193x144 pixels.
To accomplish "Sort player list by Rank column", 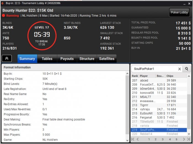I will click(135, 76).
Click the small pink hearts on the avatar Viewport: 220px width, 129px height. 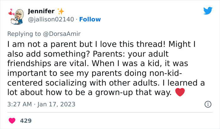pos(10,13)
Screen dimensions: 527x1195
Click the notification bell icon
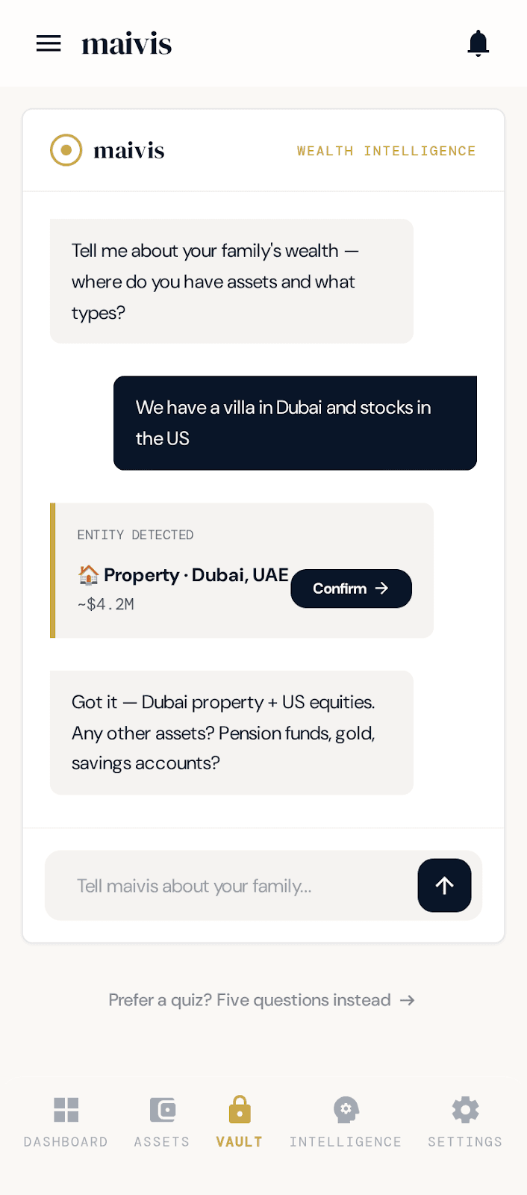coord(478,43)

★ ★ ★ ★ ★ ★ ★

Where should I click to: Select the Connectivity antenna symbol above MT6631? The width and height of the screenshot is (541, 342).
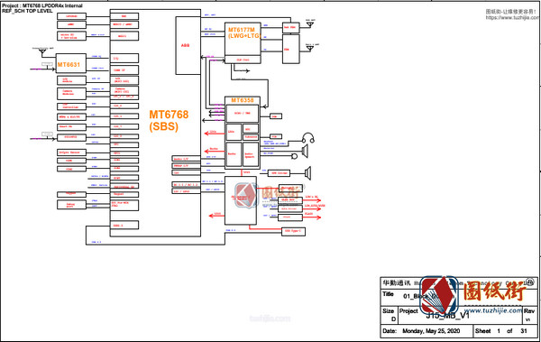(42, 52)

★ ★ ★ ★ ★ ★ ★

§ EXERCISE DETAILS
Copy the records from the line with "Screen dimensions: 527x1195" up to and including the line with "coord(478,43)", leaving out the pictures.

§ ANSWER TO THE EXERCISE
Screen dimensions: 527x1195
Click the notification bell icon
coord(478,43)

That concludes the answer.